Bitte hier eure Beiträge vom Anfang des Buches bis Seite 99.

Falls jemand eine andere Ausgabe liest: dieser erste Abschnitt endet mit den Worten Die anderen gingen nun langsam am Seil entlang vorwärts.

Hathor
17.01.2009, 12:57
Dann mach ich mal den Anfang...

Der Roman hat mich sofort in seinen Bann geschlagen. Ich habe mich gleichsam in die Geschichte hineinfallen lassen. Meiner Meinung nach - und das sage ich jetzt schon, nach knapp 100 Seiten, die ich von Saramago gelesen habe - ist diesem Autor zu Recht die höchste Anerkennung für einen Schriftsteller zuerkannt worden.

Eigentlich finde ich es normalerweise sehr anstrengend, so lange Sätze zu lesen, ohne Anführungszeichen und Gedanken und direkte Rede mischend.
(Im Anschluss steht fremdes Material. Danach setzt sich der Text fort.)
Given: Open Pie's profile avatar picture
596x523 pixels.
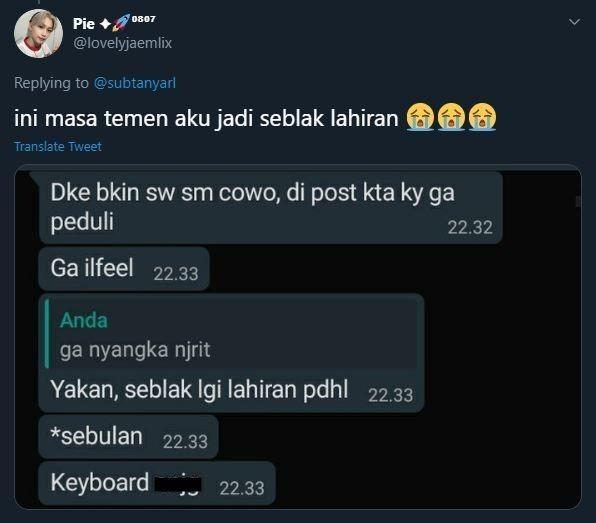Looking at the screenshot, I should (x=38, y=33).
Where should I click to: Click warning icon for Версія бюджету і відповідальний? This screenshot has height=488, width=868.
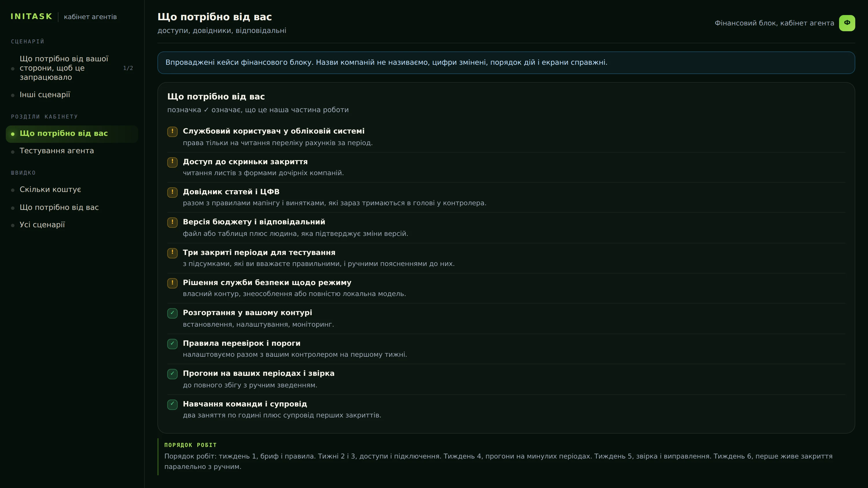(x=172, y=222)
Aber in diesem Fall empfinde ich es als tolles Stilmittel, das die Eigenart des Romanes noch verstärkt.
Saramagos Stil erinnert mich von der Ausdruckskraft ein bisschen an Kafka, allerdings ohne dessen satirischen Pessimismus und dann wieder an Javier Marias (kennt den jemand? - kann ich sehr empfehlen).

Zum Inhalt: es gibt ein paar Stellen, die haben mich ziemlich beeindruckt. Natürlich das Grundthema. Aber das ist ja auch die Ursache, warum ich das Buch überhaupt lese. Ich war fasziniert von der Idee, Blindheit breite sich epidemieartig aus.
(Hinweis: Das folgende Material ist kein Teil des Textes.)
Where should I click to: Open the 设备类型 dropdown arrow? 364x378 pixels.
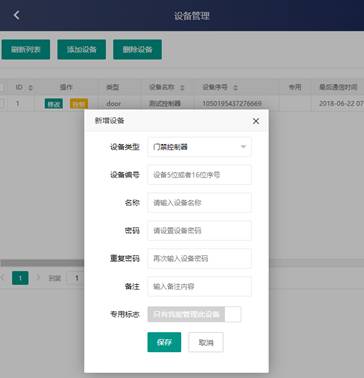pyautogui.click(x=243, y=147)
Und die seltsame Art der Blindheit:
Wie ein Licht, das angeht.

Also keine Dunkelheit, die man landläufig mit Blindheit assoziiert, sondert absolute Weiße.
Wie interpretiert ihr das? Mir drängt sich da auf, dass es sowas wie ein Zuviel an Sehen ist. Klingt vielleicht blöd, aber war wirklich mein erster Gedanke, der mich nicht mehr loslässt.

Der Arzt vermutet ja sowas wie psychische Blindheit. Als ob sich die Nerven weigern, die Sinneseindrücke an das Gehirn weiterzuleiten.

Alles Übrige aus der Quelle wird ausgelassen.